My education career started as a 6th grade teacher in New York City, in the Bedford-Stuyvesant section of Brooklyn and the Cambria Heights neighborhood in Queens. Both areas were noted for students from low income minority and immigrant families. Today we would refer to them as Title I schools.
I quickly perceived that my students were not coming to school ready to learn. They were distracted, lacked discipline and were not motivated. Many came to school hungry, sick and preoccupied with issues at home. I had the advantage of being a fluent Spanish speaker and young. Many of the students gravitated towards me as they felt that I was one of them.
Those were the days that preceded the No Child Left Behind era of accountability based on student test scores. My students were tested but the standardized test scores were unavailable for at least two years. By then most of the students were gone. Also, my principal was happy to have an adult in each classroom. Teacher turn-over was a major factor.
The situation was there that empowered me to take a step back from academics and focus on the needs of the students.
The Cambria Heights school I taught in was only two blocks away from the home I lived in with my parents. I began walking home for lunch and taking four or five students with me. My mother would make them sandwiches and afterwards we would shoot some hoops in the driveway.
Not a doable situation today.
The result was that I developed a rapport with my students so that they responded to the dignity I showed them with respect towards me. I quickly realized that they were willing to learn from me, that I could teach them and that my positive reaction to their improved performance in itself became a reward for them.

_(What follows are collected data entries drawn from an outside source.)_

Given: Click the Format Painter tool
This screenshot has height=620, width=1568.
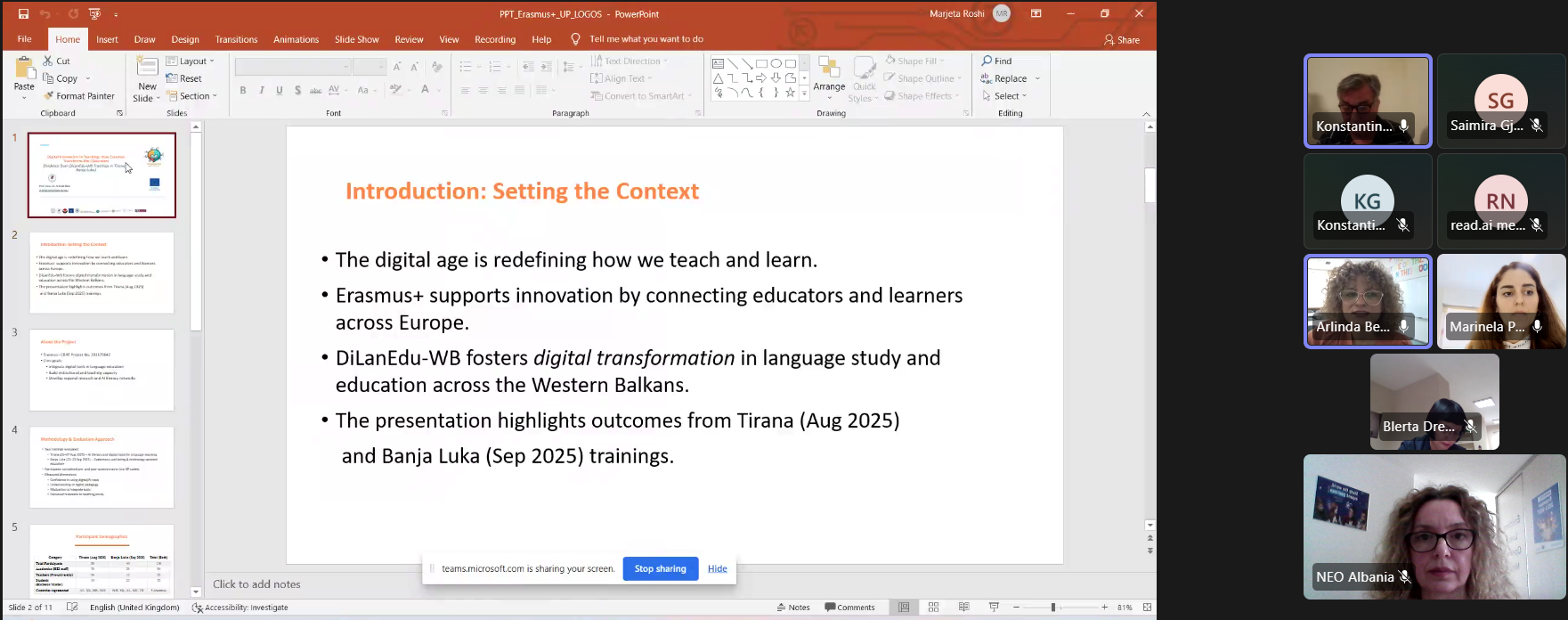Looking at the screenshot, I should click(x=78, y=96).
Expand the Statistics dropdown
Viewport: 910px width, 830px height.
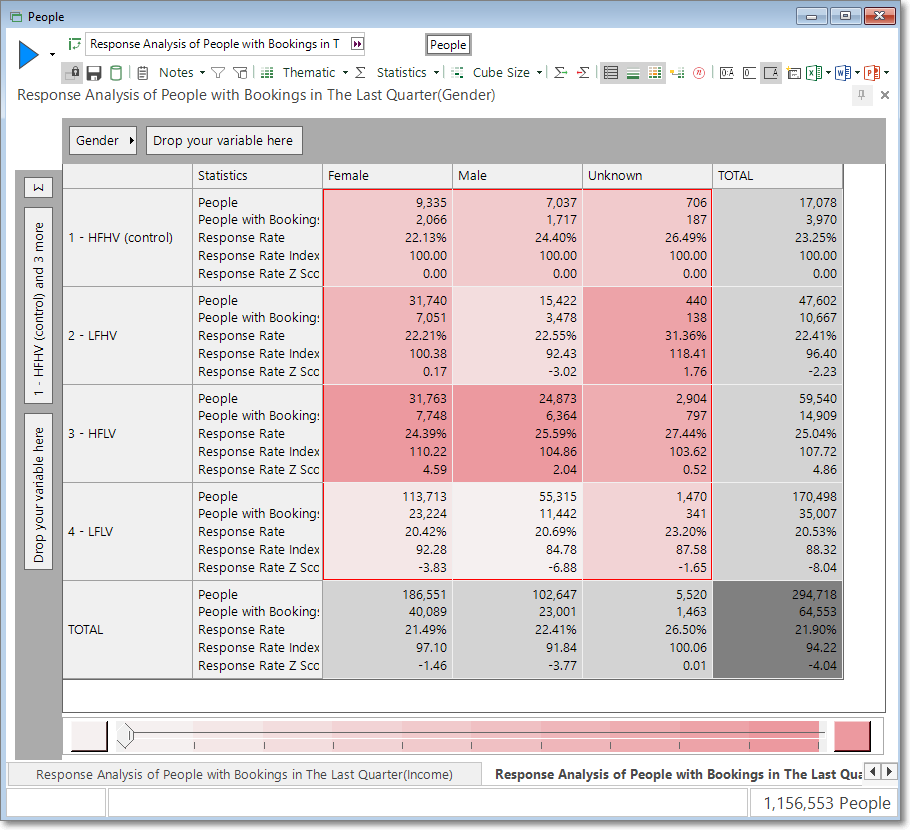click(x=407, y=73)
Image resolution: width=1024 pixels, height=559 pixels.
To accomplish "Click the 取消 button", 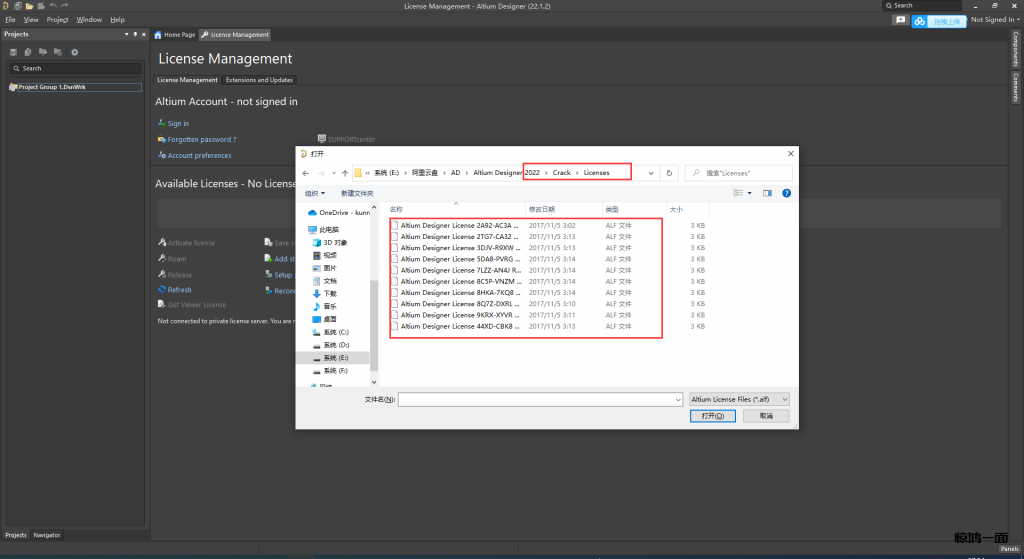I will pos(766,415).
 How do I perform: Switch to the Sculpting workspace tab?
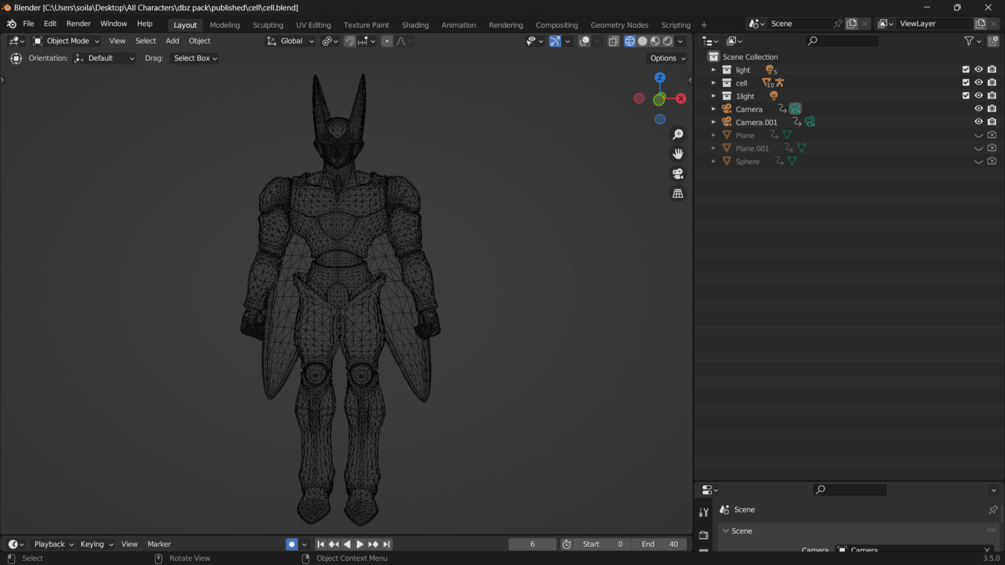pos(267,25)
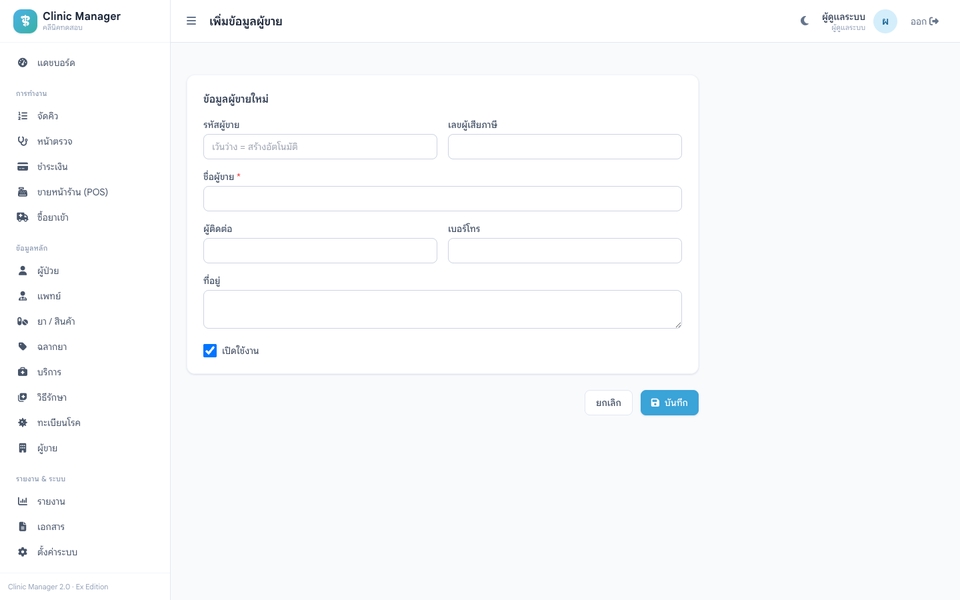Click the user avatar circle
960x600 pixels.
[x=885, y=21]
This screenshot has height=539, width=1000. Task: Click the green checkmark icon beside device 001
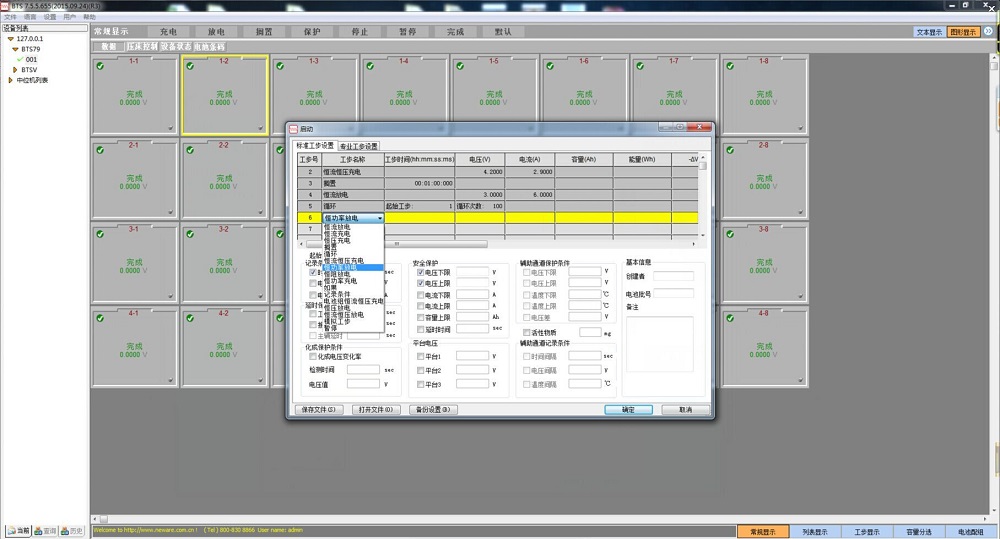19,59
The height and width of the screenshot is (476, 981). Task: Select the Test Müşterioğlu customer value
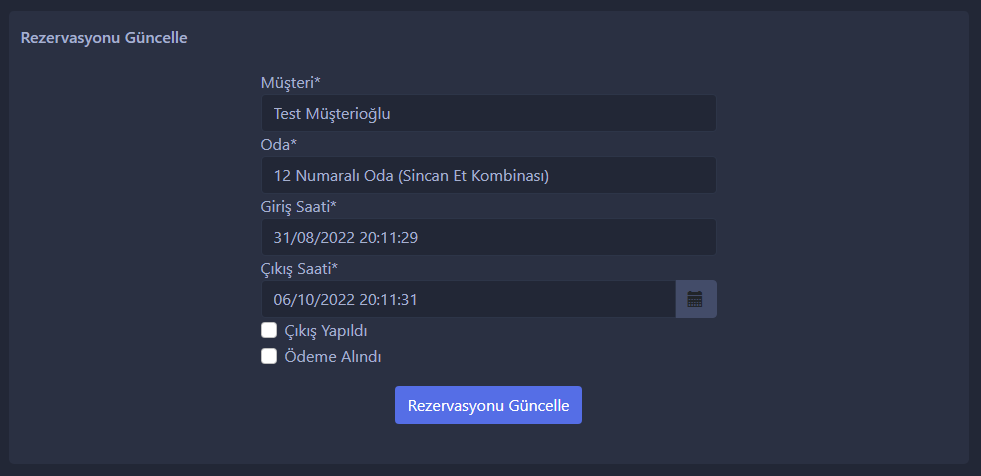332,114
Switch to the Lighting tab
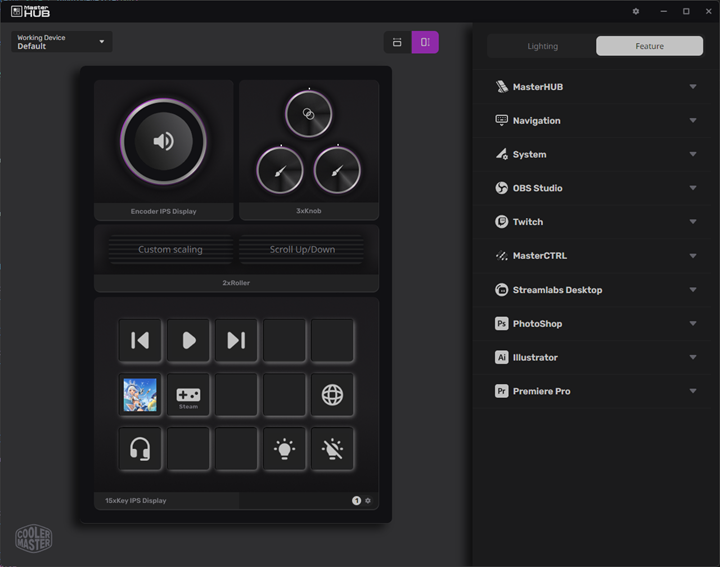The image size is (720, 567). click(x=542, y=46)
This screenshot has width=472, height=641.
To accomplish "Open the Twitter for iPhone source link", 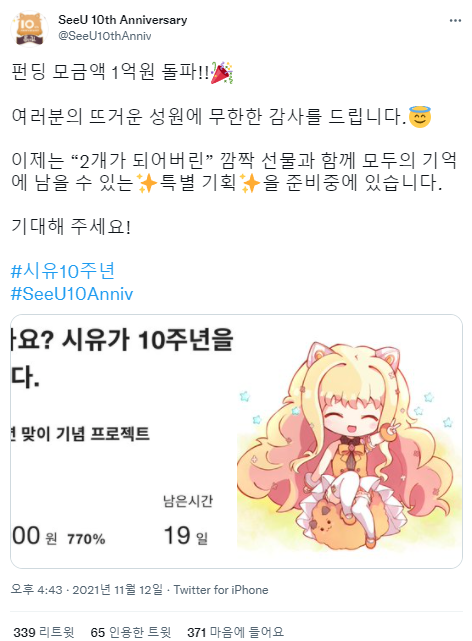I will coord(221,590).

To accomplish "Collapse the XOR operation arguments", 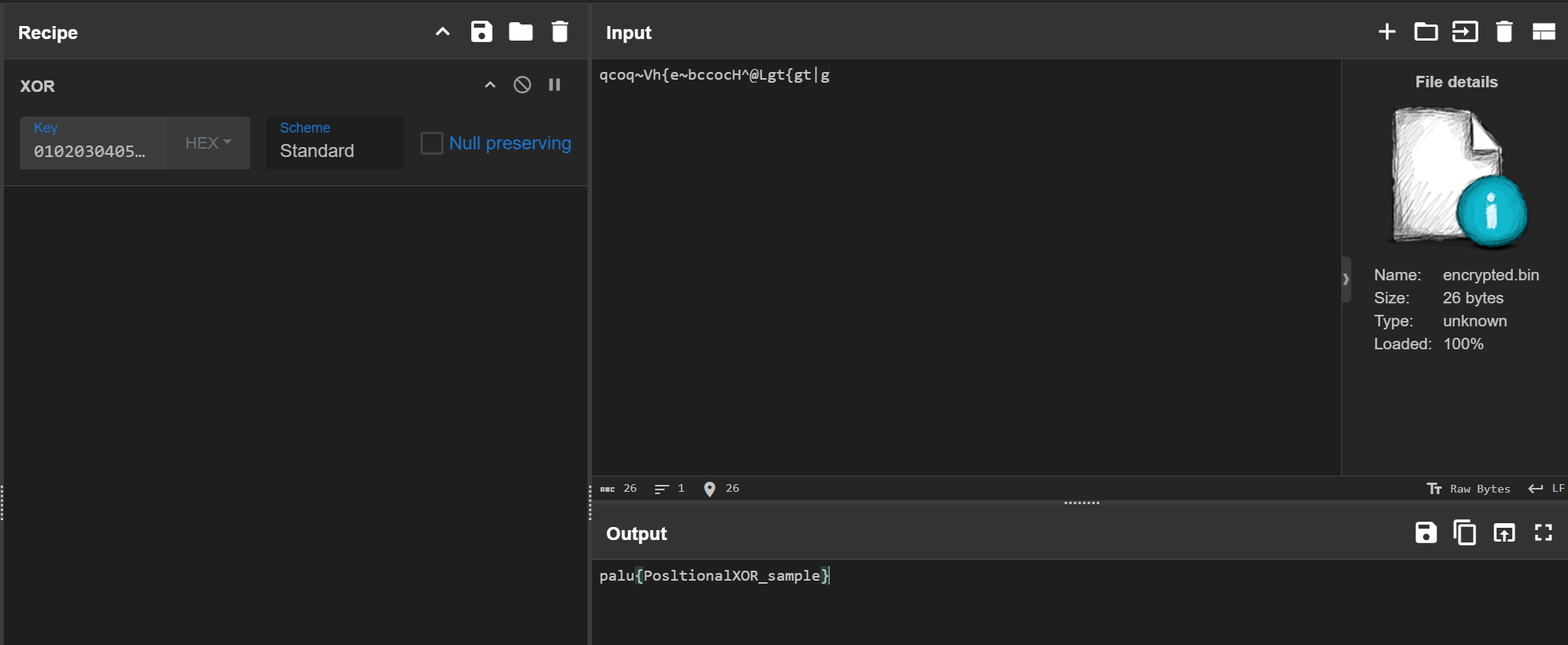I will pyautogui.click(x=490, y=85).
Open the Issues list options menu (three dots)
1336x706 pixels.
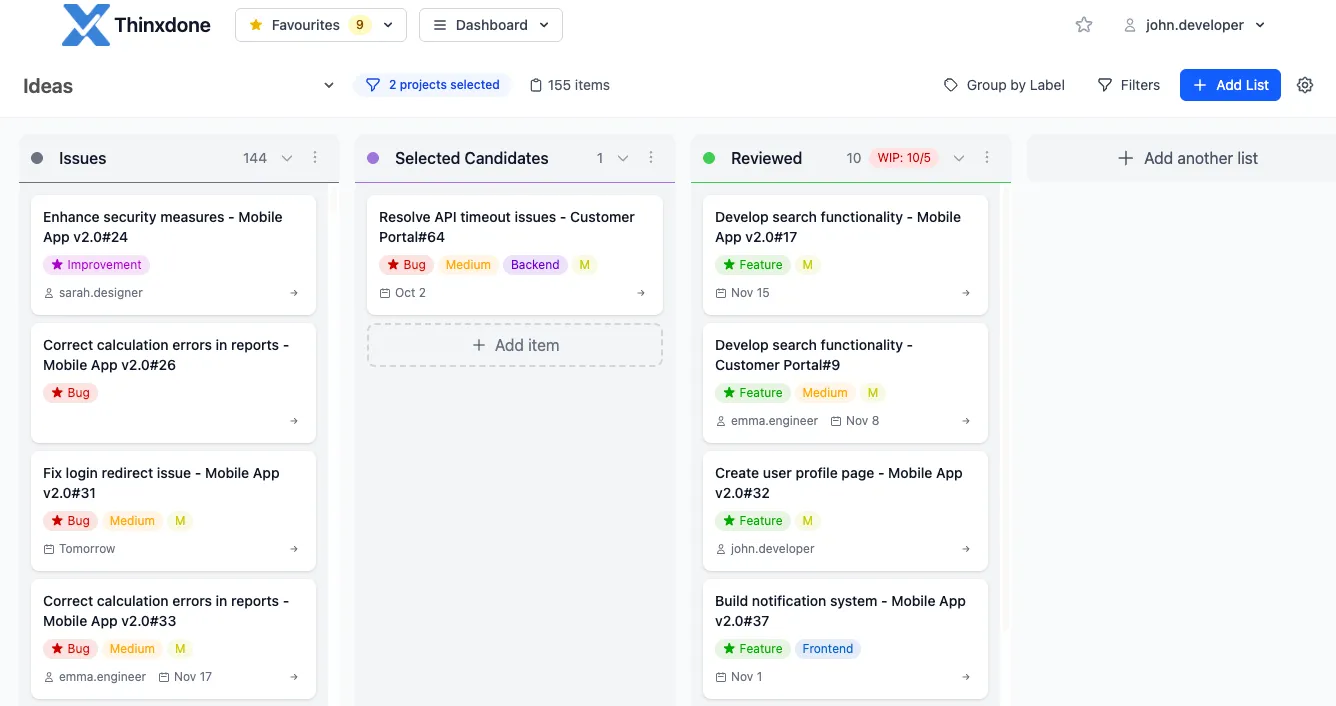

Today we refer to this process as social emotional learning. By addressing the needs of their students teachers earn their respect and conversely the students are more willing to learn. Fifty-two years after I started teaching, my daughter is also a sixth grade teacher working with a student population very similar to the students I taught. In conversations with her she shares with me her adventures in the classroom. Although she does not have the freedom I enjoyed, she treats her students with dignity and they in turn return her efforts with their respect. She has already won the accolades of her administrators by obtaining test scores that would not be expected for her students. Students that are not in her class gravitate towards her because her students talk to their friends.
I smile as she shares her stories with me. She shows me the notes she receives from her students showing great appreciation for what she does for them. I am incredibly proud of her and in my conceit I say that she takes after her dad.
I hope that American education has turned the corner and we are more concerned about the needs of our students than we are about their test scores. Suicide rates and drug usage is rampant. Students are being shot in their classrooms. Students are sick and hungry because we are denying them food and medical services. If we take care of them their scores will take care of themselves.